I'm saying that choosing C guarantees a lot of problems for users. You will
have such amount of bugs, that as a user, I refuse to be your beta-tester.

> programs and libraries which are well-written, in any language, are simply
> tools

Some languages make creating well-written program much harder than others.
There is strong correlation between "its written in C" and "it exposes your
ssh keys".

> Language matters if you're writing the code, reading it, or linking against
> it, and otherwise it's not worth worrying about

It also matters when you estimate code quality and likelihood of your data
being exposed or corrupted or a time from "it compiles" to "we feel safe to
use it in production". Its not the only factor, and perhaps not the most
important one in many cases, but I believe in value of formal verification
more then I believe in humans ability to get millions of malloc/free pairs
right.

> poorly written, buggy, and underfeatured code can be written in any language

Again, in theory yes, in practice some languages make it much easier than
others.

------
tluyben2
What is it with all the language picking and language wars? Maybe I just grew
up in a good learning environment because I had to, computers were simply not
fast and had very little memory; on my first home computer it only had built-
in Basic so I started with that, but it was slow, so went to assembly but that
was annoying for anything but games so went to Pascal and later C but that was
annoying for business software, so I went to DBase/Clipper etc etc. I would
say that 'a good programmer' is not that bothered by switching languages when
it is the right thing to do for the job at hand. Whatever language that is,
easy or hard is not very interesting in my opinion and experience.

Like I said in another thread; I picked C# for a project because the software
needs to run in banks and deal with bank IT departments. That's Java/.NET and,
because we needed apps as well and we were already proficient in Xamarin, we
chose C#.NET. Not because I like the language (I do, especially for later
versions) or think it is hard or easy, but because it fitted.

We wrote a prototype in Python before that and the first bank we worked with
had the CTO looking very puzzled and then, after some research on their side,
said they cannot have that in their infrastructure; Windows servers with
Java/.NET they had. And the IT staff to manage that, not other 'esoteric'
stuff. However, already before that, we started rewriting that prototype to
C#, this was just an extra sign we did the right thing.

I do a lot of coding in PHP ; not because I particularly like it, but my
clients ask for it, I have 100s of 1000s of lines of legacy code in it going
back the end 90s.
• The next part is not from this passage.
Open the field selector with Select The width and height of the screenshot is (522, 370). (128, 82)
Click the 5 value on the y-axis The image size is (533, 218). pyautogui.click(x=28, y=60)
For my embedded work I would not (and cannot) use either
C#/PHP so I would not try; assembly or C/C++ (or a Java subset).

Programming languages are tools; they are fun to play around with, but when
doing real work (which includes side project), just pick something you can get
shit done with the fastest/best (some balance between those) (that can be
Haskell, Coq or Prolog as well; they do not have to be 'traditional'
languages).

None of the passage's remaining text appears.